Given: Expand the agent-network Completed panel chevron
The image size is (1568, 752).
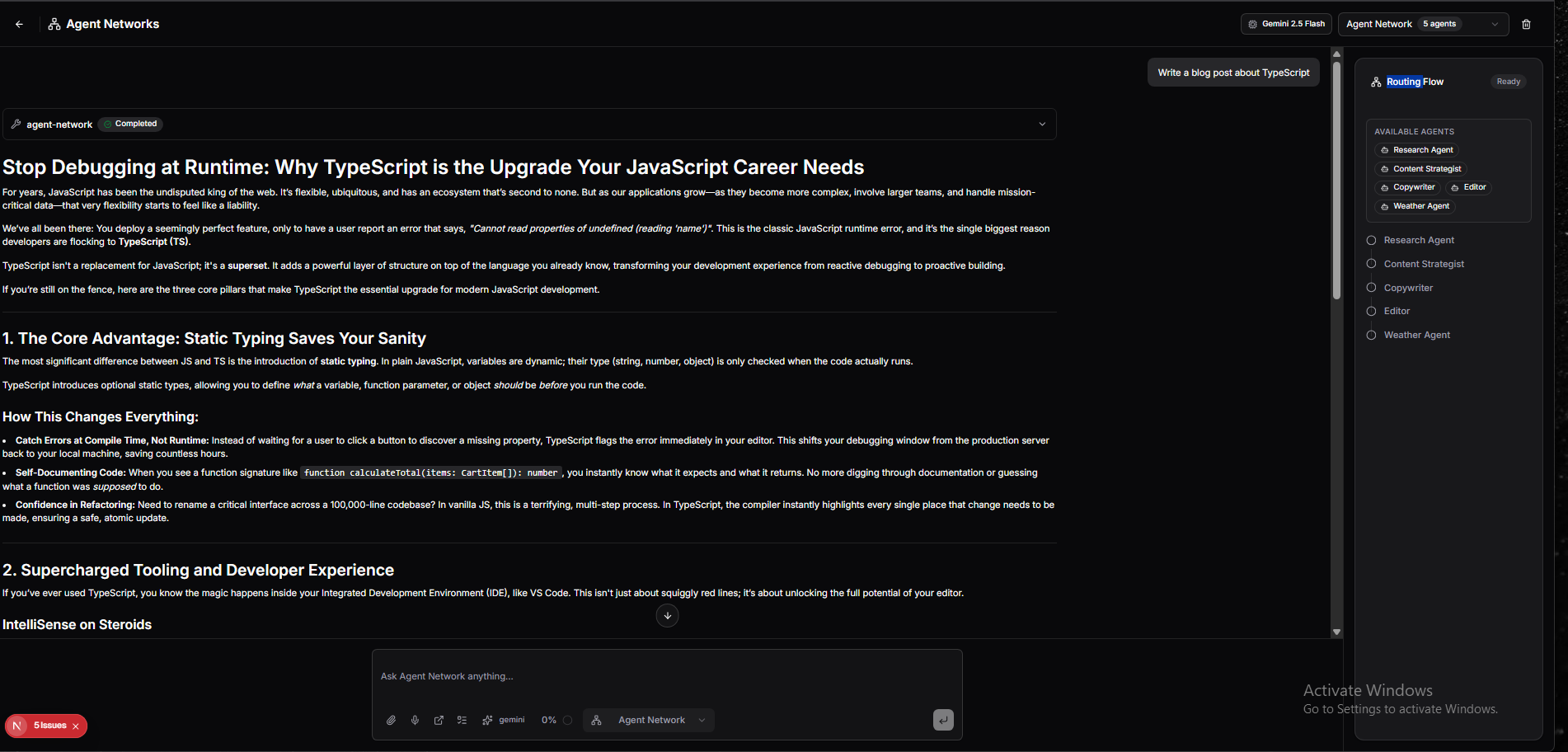Looking at the screenshot, I should click(x=1042, y=124).
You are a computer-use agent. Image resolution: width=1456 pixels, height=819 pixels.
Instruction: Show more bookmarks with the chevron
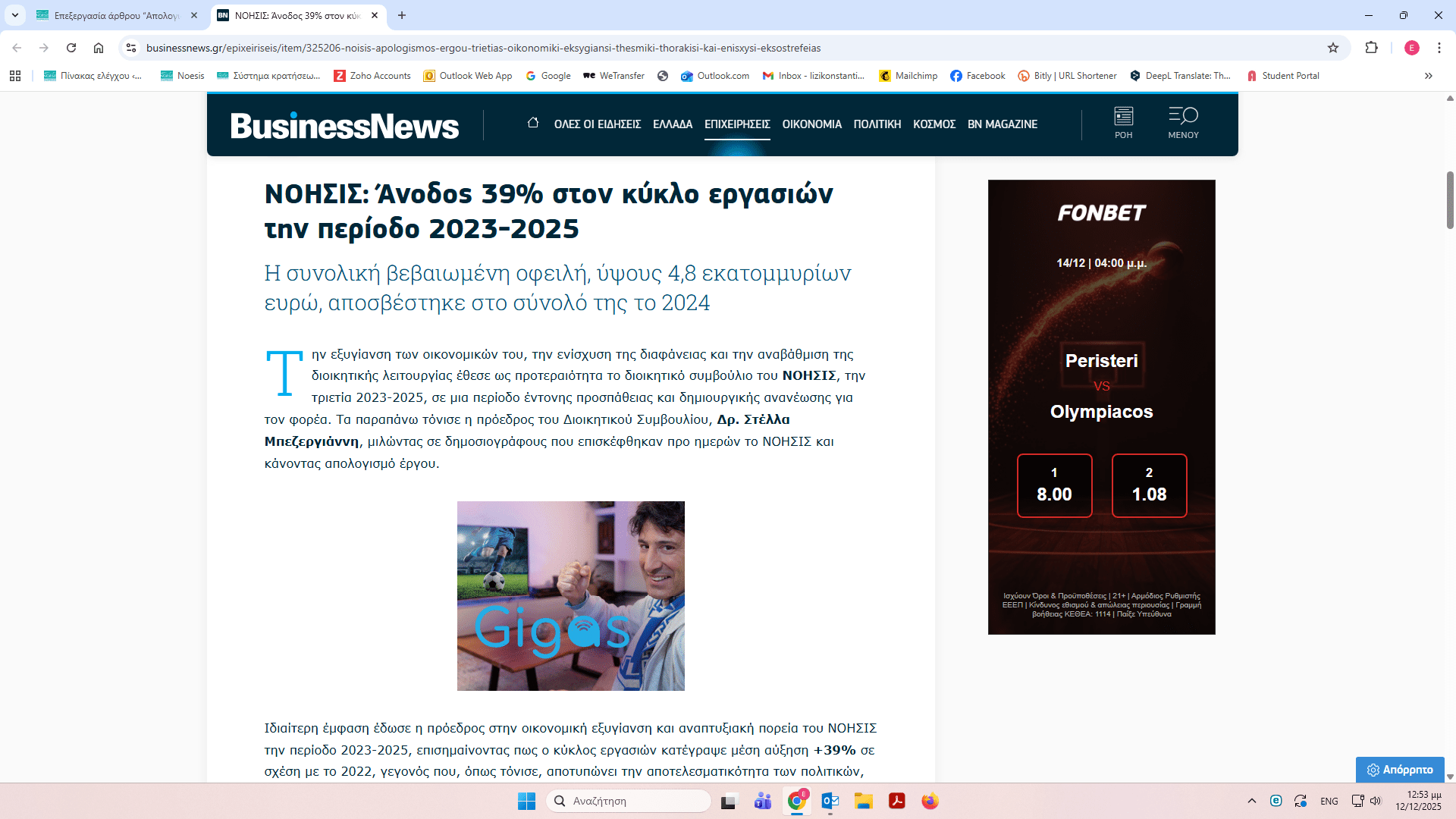pyautogui.click(x=1428, y=76)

+ + + + +

_PROBLEM:_ Retype the full listing exactly; pictures stay out.

_OUTPUT FOR THIS TASK:_
Given: Expand the agent-network Completed panel chevron
The image size is (1568, 752).
Looking at the screenshot, I should click(x=1042, y=124).
You are a computer-use agent. Image resolution: width=1456 pixels, height=819 pixels.
Instruction: Show more bookmarks with the chevron
pyautogui.click(x=1428, y=76)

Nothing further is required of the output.